# [Work order]
Give back only the lines in the records below from the one with "Given: Click the Refresh toolbar icon" to the one with "Select the Normal", both inclusive, word for word.

# [Records for processing]
# # # # #
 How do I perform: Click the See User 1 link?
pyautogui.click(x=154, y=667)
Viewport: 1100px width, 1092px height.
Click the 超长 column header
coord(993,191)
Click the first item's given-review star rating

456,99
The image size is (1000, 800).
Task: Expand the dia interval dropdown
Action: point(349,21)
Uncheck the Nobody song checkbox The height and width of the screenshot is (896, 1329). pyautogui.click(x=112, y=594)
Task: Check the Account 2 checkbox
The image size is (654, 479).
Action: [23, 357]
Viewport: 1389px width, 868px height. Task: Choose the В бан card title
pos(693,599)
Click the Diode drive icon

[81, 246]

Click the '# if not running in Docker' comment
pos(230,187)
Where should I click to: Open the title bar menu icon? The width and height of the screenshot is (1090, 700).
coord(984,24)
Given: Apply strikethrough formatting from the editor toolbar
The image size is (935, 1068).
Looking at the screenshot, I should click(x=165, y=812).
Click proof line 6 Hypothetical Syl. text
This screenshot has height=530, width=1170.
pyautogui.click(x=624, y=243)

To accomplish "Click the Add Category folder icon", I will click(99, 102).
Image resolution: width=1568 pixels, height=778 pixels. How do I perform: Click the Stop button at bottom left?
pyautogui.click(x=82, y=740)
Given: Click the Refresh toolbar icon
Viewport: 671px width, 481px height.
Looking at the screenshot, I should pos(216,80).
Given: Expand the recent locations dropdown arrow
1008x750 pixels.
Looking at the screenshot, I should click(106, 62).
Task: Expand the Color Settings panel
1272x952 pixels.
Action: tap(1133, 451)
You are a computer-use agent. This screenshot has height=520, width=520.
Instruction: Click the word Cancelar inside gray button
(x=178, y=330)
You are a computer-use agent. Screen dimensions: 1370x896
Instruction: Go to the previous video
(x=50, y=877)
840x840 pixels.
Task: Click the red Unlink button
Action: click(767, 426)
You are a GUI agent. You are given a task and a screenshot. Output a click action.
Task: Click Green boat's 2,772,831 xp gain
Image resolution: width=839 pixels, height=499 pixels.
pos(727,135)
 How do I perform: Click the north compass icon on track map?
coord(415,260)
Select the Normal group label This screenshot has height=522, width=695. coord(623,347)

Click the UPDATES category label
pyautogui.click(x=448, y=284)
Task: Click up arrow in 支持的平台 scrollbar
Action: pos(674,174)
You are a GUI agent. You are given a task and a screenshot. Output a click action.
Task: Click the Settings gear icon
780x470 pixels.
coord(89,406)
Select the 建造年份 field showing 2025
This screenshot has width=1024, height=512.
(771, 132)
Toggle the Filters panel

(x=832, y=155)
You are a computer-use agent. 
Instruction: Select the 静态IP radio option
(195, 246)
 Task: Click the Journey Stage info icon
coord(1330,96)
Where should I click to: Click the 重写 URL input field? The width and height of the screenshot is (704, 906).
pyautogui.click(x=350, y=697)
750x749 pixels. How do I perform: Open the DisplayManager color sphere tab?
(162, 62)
# # # # #
# [Written response]
Given: Click the Refresh toolbar icon
Viewport: 671px width, 481px height.
Looking at the screenshot, I should pos(216,80).
Given: Expand the recent locations dropdown arrow
1008x750 pixels.
Looking at the screenshot, I should click(106, 62).
Task: Expand the Color Settings panel
1272x952 pixels.
Action: tap(1133, 451)
You are a computer-use agent. This screenshot has height=520, width=520.
Instruction: Click the word Cancelar inside gray button
(x=178, y=330)
You are a computer-use agent. Screen dimensions: 1370x896
Instruction: Go to the previous video
(x=50, y=877)
840x840 pixels.
Task: Click the red Unlink button
Action: click(767, 426)
You are a GUI agent. You are given a task and a screenshot. Output a click action.
Task: Click Green boat's 2,772,831 xp gain
Image resolution: width=839 pixels, height=499 pixels.
pos(727,135)
 How do I perform: Click the north compass icon on track map?
coord(415,260)
Select the Normal group label This screenshot has height=522, width=695. coord(623,347)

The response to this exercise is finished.